▼
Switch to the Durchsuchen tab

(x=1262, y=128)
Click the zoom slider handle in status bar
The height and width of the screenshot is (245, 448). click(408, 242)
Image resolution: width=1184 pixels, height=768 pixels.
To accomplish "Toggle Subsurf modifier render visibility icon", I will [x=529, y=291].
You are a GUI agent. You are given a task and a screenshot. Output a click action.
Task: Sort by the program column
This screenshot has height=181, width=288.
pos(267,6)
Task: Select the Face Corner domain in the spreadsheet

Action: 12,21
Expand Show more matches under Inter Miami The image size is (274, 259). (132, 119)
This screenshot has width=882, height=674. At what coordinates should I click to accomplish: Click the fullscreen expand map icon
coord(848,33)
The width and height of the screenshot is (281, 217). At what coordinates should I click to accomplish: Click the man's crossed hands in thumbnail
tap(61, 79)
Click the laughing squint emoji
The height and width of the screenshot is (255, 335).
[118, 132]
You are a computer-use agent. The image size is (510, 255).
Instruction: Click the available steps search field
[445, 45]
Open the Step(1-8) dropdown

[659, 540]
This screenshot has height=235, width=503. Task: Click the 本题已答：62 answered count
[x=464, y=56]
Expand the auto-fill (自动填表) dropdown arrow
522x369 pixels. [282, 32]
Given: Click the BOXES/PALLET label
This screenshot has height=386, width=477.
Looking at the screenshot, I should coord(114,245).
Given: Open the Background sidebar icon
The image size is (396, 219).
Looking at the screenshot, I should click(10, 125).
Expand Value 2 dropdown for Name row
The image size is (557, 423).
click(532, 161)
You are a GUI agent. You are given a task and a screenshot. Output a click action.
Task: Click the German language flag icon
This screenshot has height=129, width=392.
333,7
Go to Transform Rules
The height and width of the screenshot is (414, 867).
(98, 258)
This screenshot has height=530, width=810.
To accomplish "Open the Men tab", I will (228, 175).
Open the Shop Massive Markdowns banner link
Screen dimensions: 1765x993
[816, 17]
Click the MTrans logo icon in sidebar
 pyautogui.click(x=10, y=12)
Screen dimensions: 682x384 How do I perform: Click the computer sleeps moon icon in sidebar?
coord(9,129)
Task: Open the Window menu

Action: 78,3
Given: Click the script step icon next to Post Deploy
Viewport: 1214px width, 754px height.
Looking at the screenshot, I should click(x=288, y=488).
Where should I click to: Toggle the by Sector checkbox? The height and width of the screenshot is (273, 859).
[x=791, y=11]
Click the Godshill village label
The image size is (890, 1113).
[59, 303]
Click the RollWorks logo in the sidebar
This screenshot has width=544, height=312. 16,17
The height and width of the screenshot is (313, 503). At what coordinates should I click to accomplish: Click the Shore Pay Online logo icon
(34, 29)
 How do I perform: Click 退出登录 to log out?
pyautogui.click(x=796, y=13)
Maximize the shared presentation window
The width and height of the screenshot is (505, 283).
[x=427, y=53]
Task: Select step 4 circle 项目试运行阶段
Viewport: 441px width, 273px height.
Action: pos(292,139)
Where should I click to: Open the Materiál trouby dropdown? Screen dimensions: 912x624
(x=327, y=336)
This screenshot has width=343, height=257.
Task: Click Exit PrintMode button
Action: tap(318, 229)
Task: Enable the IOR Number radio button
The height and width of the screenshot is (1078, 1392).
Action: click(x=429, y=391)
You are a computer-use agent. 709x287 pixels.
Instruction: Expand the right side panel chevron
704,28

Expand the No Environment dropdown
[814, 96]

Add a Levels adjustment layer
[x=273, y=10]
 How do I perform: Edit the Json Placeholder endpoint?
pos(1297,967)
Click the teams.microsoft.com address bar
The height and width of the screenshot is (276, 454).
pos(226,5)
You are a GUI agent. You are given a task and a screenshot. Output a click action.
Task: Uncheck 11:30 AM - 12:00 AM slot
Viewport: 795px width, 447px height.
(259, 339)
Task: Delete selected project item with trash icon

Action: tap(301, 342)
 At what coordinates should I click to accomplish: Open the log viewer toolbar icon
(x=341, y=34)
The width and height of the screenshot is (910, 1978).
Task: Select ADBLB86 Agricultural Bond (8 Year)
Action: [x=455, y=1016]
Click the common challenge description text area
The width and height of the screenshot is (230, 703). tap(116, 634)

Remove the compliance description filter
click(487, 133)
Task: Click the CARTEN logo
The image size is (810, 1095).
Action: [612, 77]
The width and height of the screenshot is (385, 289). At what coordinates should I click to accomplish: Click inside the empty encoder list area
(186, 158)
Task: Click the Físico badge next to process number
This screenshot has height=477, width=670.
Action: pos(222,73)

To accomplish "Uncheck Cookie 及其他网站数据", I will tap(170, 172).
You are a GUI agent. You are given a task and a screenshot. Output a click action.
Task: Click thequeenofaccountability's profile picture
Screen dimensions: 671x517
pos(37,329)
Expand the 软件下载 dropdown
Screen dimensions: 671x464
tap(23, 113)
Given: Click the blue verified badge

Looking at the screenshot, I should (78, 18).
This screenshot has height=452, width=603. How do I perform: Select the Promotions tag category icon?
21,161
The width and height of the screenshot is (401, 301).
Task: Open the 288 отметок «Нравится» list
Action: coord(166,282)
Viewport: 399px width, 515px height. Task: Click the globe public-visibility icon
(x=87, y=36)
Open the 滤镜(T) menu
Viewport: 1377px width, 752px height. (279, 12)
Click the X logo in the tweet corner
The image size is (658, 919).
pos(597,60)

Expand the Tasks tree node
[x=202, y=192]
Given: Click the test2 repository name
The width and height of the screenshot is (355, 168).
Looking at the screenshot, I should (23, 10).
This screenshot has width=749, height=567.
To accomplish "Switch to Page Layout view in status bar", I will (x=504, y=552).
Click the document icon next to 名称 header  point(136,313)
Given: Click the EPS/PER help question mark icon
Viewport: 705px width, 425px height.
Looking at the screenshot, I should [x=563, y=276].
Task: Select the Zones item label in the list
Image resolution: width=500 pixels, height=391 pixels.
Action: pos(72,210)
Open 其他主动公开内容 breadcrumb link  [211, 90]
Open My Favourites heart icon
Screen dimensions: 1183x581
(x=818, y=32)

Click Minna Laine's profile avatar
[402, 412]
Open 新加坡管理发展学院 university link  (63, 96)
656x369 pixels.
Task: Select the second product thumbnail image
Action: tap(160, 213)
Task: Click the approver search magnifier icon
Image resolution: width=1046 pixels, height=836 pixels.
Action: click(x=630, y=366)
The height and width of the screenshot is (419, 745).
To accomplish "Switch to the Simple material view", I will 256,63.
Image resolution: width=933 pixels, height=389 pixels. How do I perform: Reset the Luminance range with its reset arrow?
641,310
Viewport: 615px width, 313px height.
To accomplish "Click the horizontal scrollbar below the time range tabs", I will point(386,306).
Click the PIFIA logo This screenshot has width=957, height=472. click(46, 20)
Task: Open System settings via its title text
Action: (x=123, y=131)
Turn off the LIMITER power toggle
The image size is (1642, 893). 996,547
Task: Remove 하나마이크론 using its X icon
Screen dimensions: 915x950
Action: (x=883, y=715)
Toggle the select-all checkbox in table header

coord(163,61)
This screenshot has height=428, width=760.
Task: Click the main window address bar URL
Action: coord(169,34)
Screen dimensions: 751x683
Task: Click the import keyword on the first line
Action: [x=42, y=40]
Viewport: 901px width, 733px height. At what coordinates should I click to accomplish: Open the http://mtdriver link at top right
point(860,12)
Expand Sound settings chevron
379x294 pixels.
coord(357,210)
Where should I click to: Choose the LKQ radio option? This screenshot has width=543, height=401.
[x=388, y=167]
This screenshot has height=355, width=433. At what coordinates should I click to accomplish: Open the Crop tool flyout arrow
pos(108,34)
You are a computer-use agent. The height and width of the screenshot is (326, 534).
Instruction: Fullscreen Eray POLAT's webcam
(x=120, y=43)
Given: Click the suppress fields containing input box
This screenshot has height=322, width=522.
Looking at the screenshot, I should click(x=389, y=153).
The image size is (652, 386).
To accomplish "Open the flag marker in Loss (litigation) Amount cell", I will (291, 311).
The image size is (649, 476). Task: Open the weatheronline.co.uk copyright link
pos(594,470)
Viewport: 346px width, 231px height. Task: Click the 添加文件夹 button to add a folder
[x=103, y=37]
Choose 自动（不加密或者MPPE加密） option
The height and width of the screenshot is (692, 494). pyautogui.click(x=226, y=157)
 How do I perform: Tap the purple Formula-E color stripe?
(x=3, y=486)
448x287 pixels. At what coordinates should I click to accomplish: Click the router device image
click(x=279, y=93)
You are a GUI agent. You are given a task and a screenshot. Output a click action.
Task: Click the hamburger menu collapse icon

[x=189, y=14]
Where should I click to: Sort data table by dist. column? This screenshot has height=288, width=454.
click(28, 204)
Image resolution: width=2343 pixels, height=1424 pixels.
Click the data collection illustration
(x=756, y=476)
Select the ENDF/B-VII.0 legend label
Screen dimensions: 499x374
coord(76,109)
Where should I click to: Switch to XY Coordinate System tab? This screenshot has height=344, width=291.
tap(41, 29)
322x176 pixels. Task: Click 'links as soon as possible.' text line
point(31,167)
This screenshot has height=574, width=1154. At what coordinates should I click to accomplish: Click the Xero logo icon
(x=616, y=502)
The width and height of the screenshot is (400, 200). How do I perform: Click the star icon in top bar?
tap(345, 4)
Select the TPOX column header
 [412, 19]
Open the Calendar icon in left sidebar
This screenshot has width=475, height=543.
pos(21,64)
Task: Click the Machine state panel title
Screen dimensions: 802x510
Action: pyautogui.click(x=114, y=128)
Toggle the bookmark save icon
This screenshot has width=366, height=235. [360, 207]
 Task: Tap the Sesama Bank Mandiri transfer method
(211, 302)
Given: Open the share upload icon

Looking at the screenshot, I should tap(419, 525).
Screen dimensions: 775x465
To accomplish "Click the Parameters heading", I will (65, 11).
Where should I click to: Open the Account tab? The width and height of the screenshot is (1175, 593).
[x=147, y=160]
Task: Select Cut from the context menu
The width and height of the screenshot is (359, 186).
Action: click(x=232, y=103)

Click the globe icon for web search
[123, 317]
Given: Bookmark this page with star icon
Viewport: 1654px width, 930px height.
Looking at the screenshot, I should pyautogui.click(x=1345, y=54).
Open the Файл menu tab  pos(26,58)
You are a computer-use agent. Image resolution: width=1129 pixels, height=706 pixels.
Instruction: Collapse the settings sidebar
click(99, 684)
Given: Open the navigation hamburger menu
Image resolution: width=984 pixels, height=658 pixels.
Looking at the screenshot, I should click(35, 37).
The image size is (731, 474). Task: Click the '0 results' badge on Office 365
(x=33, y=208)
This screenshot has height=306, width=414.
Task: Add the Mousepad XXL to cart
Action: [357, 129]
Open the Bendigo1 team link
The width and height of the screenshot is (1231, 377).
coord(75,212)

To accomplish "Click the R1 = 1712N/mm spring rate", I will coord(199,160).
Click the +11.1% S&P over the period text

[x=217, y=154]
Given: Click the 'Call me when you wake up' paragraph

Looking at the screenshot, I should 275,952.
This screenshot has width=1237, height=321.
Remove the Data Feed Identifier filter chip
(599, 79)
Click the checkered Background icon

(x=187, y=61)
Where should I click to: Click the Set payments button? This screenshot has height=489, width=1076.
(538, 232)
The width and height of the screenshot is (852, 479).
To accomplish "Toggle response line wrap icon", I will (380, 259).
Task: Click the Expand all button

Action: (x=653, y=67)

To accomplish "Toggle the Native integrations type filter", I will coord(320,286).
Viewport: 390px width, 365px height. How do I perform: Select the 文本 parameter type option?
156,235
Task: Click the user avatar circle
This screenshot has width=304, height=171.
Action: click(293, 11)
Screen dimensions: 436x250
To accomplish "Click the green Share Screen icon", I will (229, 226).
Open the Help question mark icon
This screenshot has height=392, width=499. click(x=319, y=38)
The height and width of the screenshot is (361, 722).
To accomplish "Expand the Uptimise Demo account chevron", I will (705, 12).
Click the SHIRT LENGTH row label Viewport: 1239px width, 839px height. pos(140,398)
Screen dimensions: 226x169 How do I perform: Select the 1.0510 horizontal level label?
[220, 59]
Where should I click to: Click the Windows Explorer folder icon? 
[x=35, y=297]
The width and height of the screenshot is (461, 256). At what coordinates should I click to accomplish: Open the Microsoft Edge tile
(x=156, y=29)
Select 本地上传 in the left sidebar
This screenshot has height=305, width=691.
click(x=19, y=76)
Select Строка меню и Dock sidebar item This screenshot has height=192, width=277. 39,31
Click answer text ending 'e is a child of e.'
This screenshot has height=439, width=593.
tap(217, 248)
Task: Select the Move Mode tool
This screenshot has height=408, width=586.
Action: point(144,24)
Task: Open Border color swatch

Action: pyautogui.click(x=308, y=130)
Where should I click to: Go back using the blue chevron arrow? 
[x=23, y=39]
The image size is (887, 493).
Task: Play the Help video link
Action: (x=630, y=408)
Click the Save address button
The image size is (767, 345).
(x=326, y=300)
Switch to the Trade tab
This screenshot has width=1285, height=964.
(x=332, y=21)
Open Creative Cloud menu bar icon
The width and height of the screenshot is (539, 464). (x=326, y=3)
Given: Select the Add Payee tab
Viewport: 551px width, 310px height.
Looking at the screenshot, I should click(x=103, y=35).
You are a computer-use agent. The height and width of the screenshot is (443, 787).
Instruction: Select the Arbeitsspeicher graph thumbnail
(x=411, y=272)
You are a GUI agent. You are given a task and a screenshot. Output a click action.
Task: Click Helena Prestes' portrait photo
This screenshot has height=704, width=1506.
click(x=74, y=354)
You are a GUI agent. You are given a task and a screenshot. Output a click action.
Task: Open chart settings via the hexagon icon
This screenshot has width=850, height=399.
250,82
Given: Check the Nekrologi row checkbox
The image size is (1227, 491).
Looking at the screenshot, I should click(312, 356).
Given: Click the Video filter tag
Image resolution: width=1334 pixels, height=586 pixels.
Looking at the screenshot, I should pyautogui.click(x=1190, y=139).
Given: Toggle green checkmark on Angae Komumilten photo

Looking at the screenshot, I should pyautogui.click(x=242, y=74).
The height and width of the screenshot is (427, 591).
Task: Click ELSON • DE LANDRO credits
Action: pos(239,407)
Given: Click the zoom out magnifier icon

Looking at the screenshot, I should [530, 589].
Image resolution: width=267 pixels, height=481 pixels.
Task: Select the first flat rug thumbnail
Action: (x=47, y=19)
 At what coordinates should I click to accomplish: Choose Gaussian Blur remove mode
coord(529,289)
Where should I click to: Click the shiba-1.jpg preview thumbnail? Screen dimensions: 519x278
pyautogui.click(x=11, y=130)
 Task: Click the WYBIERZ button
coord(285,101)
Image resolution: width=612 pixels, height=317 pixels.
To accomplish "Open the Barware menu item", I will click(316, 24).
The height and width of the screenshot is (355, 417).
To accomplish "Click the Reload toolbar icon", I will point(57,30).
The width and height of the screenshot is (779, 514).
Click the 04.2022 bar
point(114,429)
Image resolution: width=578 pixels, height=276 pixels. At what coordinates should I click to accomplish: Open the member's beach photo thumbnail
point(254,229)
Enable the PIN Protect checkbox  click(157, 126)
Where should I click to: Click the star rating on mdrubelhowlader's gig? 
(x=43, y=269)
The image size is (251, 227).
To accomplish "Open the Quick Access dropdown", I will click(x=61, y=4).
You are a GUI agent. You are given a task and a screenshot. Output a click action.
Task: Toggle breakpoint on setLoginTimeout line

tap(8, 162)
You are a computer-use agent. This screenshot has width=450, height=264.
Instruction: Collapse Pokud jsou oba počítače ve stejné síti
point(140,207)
▲
Starting at the line that contains "Given: Toggle green" and stopping after the line that contains "Action: pos(239,407)", write out that stretch of the data again with "checkmark" swapped for "tick mark". Leave everything else unchanged.

- _Complete response_:
Given: Toggle green tick mark on Angae Komumilten photo

Looking at the screenshot, I should pyautogui.click(x=242, y=74).
The height and width of the screenshot is (427, 591).
Task: Click ELSON • DE LANDRO credits
Action: pos(239,407)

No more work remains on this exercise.